Encode image to base64.
Parameters:
- img (str): URL of the image to encode.
Returns:
str: Base64 encoded image.
"""
```
#### run<a name="run"></a>
The `run` method is the primary way to interact with the GPT-4 Vision model. It sends a request to the model with a task and an image URL, and it returns the model's response.
```python
def run(task: str, img: str) -> str:
"""
Run the GPT-4 Vision model.
Parameters:
- task (str): The task or question related to the image.
- img (str): URL of the image to analyze.
Returns:
str: The model's response.
"""
```
#### __call__<a name="__call__"></a>
The `__call__` method is a convenient way to run the GPT-4 Vision model.

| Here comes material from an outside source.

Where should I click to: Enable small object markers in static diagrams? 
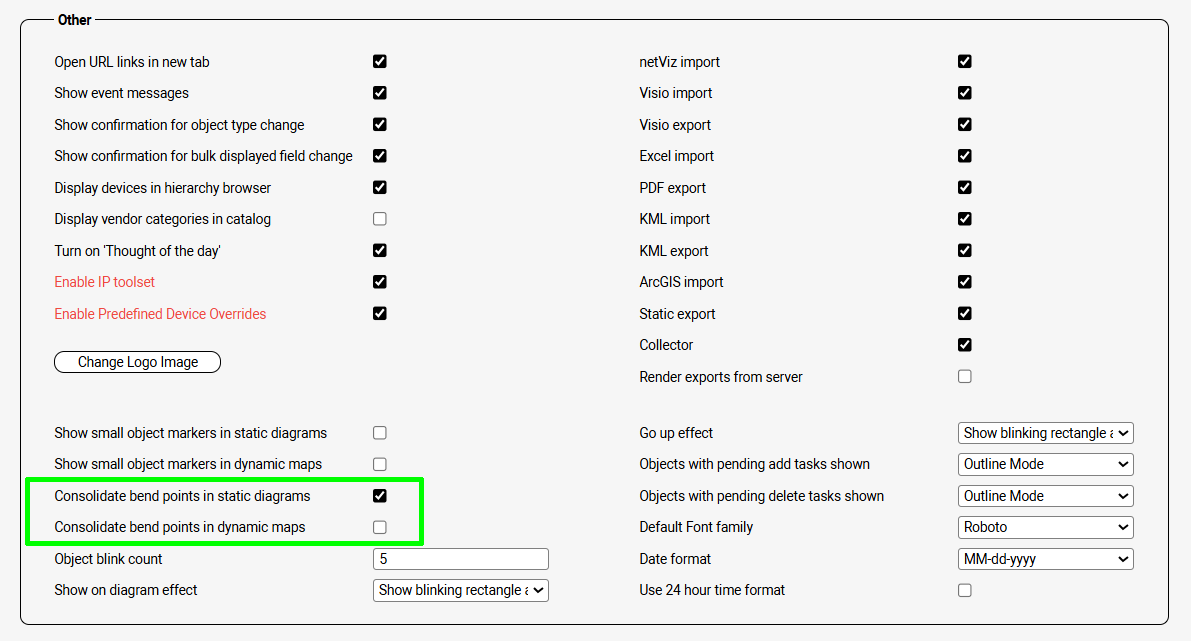(380, 433)
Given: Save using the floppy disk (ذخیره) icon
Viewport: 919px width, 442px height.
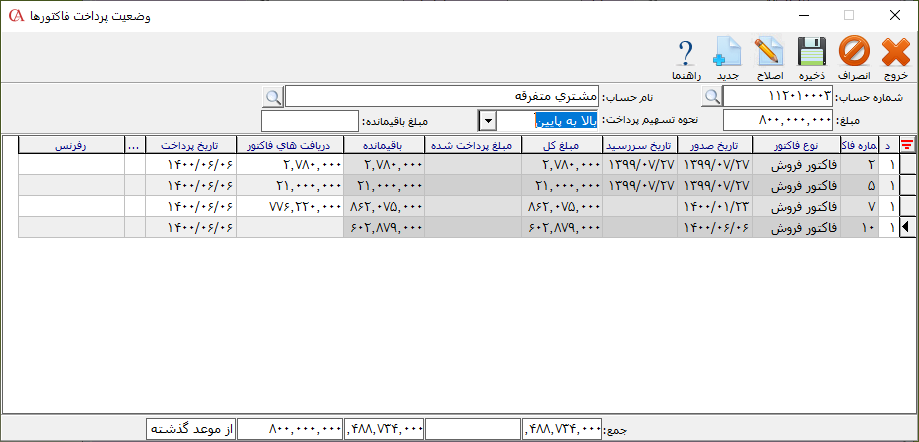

It has the same functionality as the `run` method.
```python
def __call__(task: str, img: str) -> str:
"""
Run the GPT-4 Vision model (callable).
Parameters:
- task (str): The task or question related to the image.
- img
(str): URL of the image to analyze.
Returns:
str: The model's response.
"""
```
## Examples<a name="examples"></a>
Let's explore some usage examples of the `GPT4VisionAPI` module to better understand how to use it effectively.
### Example 1: Basic Usage<a name="example-1-basic-usage"></a>
In this example, we'll use the module with the default API key and maximum tokens to analyze an image.
```python
from swarms.models import GPT4VisionAPI
# Initialize with default API key and max_tokens
api = GPT4VisionAPI()
# Define the task and image URL
task = "What is the color of the object?"
img = "https://i.imgur.com/2M2ZGwC.jpeg"
# Run the GPT-4 Vision model
response = api.run(task, img)
# Print the model's response
print(response)
```
### Example 2: Custom API Key<a name="example-2-custom-api-key"></a>
If you have a custom API key, you can initialize the module with it as shown in this example.
```python
from swarms.models import GPT4VisionAPI
# Initialize with custom API key and max_tokens
custom_api_key = "your_custom_api_key"
api = GPT4VisionAPI(openai_api_key=custom_api_key, max_tokens=500)
# Define the task and image URL
task = "What is the object in the image?"
img = "https://i.imgur.com/3T3ZHwD.jpeg"
# Run the GPT-4 Vision model
response = api.run(task, img)
# Print the model's response
print(response)
```
### Example 3: Adjusting Maximum Tokens<a name="example-3-adjusting-maximum-tokens"></a>
You can also customize the maximum token limit when initializing the module. In this example, we set it to 1000 tokens.
```python
from swarms.models import GPT4VisionAPI
# Initialize with default API key and custom max_tokens
api = GPT4VisionAPI(max_tokens=1000)
# Define the task and image URL
task = "Describe the scene in the image."
img = "https://i.imgur.com/4P4ZRxU.jpeg"
# Run the GPT-4 Vision model
response = api.run(task, img)
# Print the model's response
print(response)
```
## Additional Information<a name="additional-information"></a>
- If you encounter any errors or issues with the module, make sure to check your API key and internet connectivity.
- It's recommended to handle exceptions when using the module to gracefully handle errors.
- You can further customize the module to fit your specific use case by modifying the code as needed.
## References<a name="references"></a>
- [OpenAI API Documentation](https://beta.openai.com/docs/)
This documentation provides a comprehensive guide on how to use the `GPT4VisionAPI` module effectively. It covers initialization, methods, usage examples, and additional information to ensure a smooth experience when working with the GPT-4 Vision model.